J.M.E. – Quando recebemos a AIPIM da anterior direção, ficámos bastante surpreendidos pela positiva, uma vez que encontrámos uma associação muito organizada, com mecanismos muito bem implementados. Foi fácil de continuar o trabalho que estava a ser feito. Contudo, percebemos que a classe estava desmotivada. Havia uma grande tristeza no que era o exercício da atividade. Por essa razão, decidimos olhar para todos os profissionais de comunicação social de igual forma, fossem ou não associados. Tínhamos aqui duas hipóteses: ou continuávamos só a resolver os problemas internos, ou abríamos cada vez mais, integrando-nos no que é a sociedade. Isso permitiu que os jornalistas também, de certa forma, se integrassem mais na sociedade e percebessem melhor as especificidades de Macau; o porquê de certos condicionalismos e como os contornar.

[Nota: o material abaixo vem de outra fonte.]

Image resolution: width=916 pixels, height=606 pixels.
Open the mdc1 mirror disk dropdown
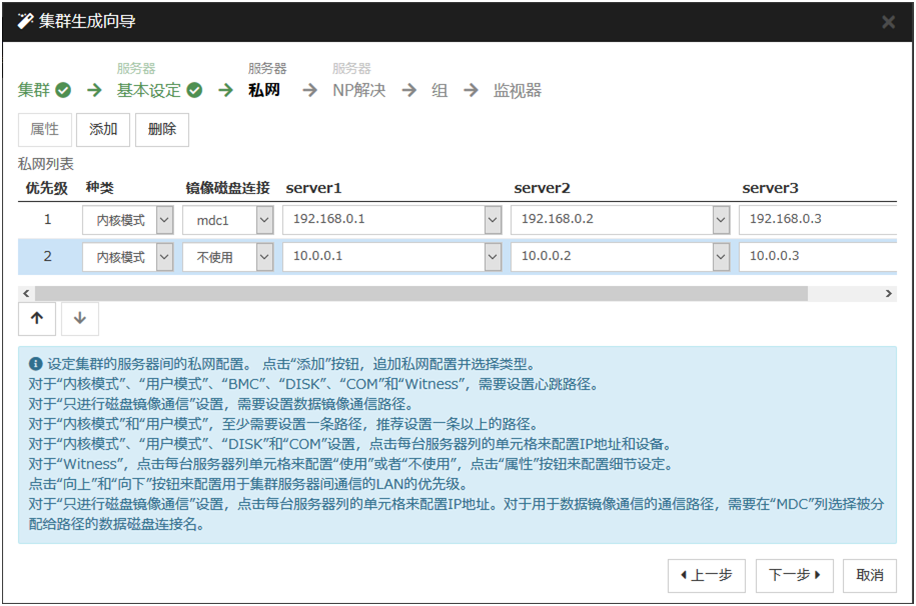(x=264, y=219)
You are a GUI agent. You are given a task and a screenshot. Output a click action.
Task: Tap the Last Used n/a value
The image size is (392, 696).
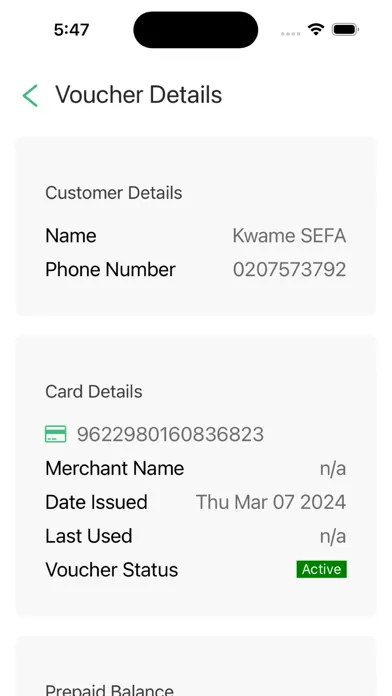click(333, 536)
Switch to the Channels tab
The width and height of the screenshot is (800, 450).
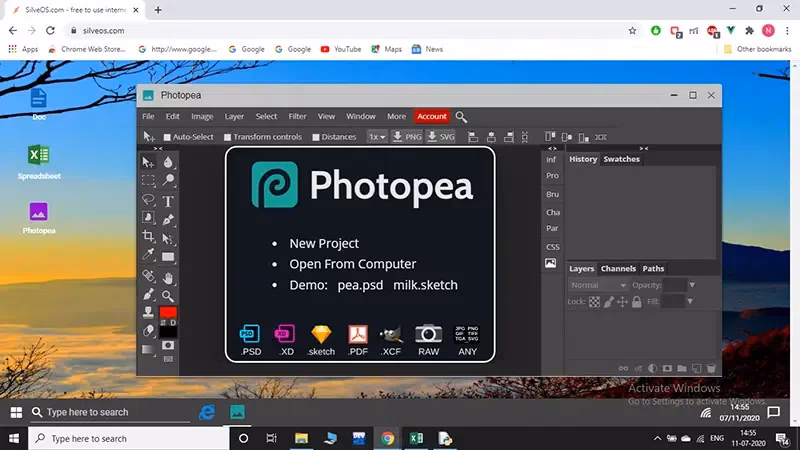[617, 269]
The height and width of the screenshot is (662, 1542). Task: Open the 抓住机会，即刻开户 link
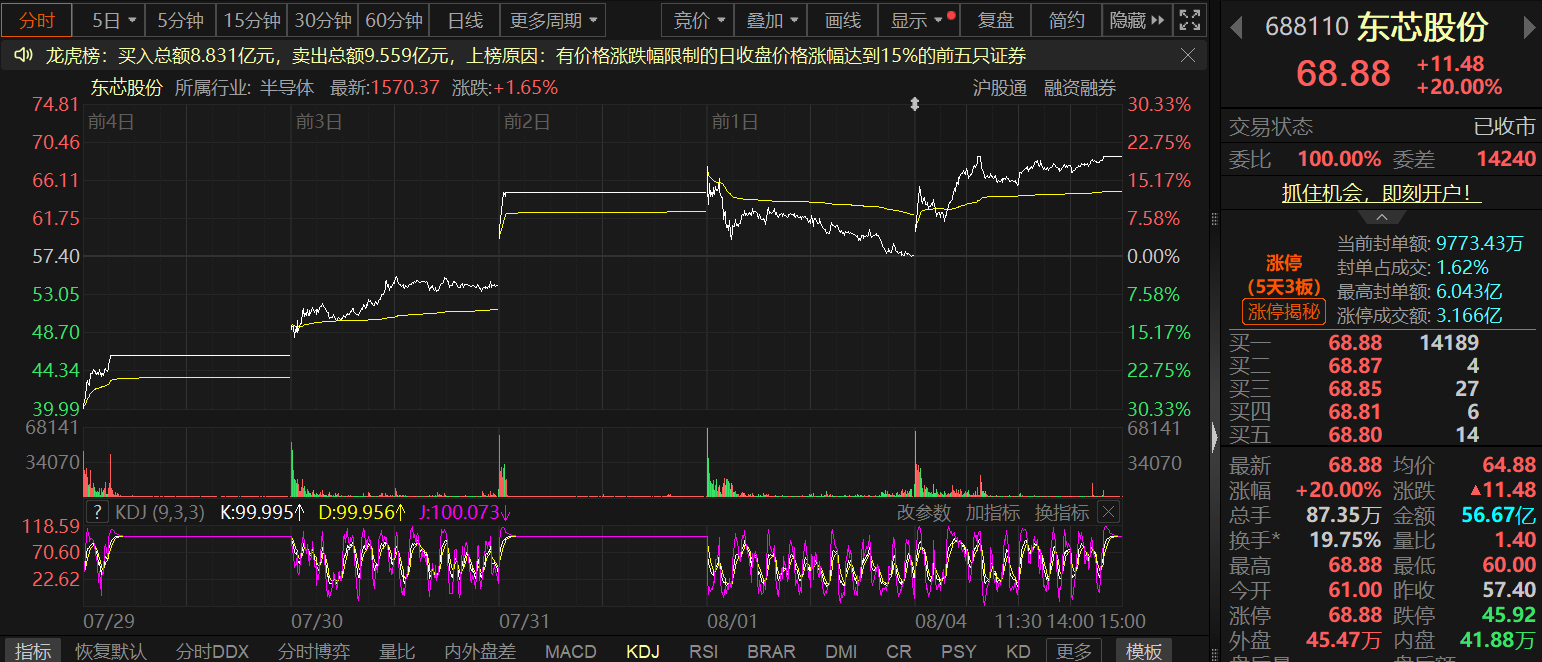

Houve saídas de associados, mas também houve entradas. Temos praticamente o mesmo número de associados que tínhamos quando recebemos a associação. Portanto, consolidámos, reforçámos a comunicação da associação não só a nível interno, como a nível externo com o Governo e com as entidades que representam outros poderes, nomeadamente o Governo Central, através do Gabinete de Ligação e o Comissariado dos Negócios Estrangeiros. E depois partimos para outra fase, que é a da cooperação. Sempre dissemos que queríamos ser uma associação cooperante e não apenas crítica ou de oposição.

Quando o jornalista inquire uma entidade pública de manhã, devia haver resposta em 24 horas

– Em termos de agenda, que atividades estão planeadas?

J.M.E. – Vamos continuar a promover este diálogo com as associações de comunicação social e outras, com o Governo de Macau e representantes do Governo Central. Depois queremos continuar com aquilo que temos feito, com palestras sobre os mais variados temas. Ações de formação foram uma pecha no último mandato. Só conseguimos fazer uma já no final, porque ainda apanhámos resquícios da Covid-19, saíram muitos jornalistas de Macau e era difícil trazer pessoas de fora. Mas agora, para este segundo mandato, temos já uma série de iniciativas pensadas na área da formação. Estamos também a preparar uma candidatura para organizarmos em Macau a conferência de 2025 da International Media Management Academic Association (IMMAA). Terá sempre que ter uma universidade associada e, neste caso, será, em princípio, a Universidade São José, com apoios do Governo de Macau e também das associações ou entidades privadas que queiram associar-se ao evento.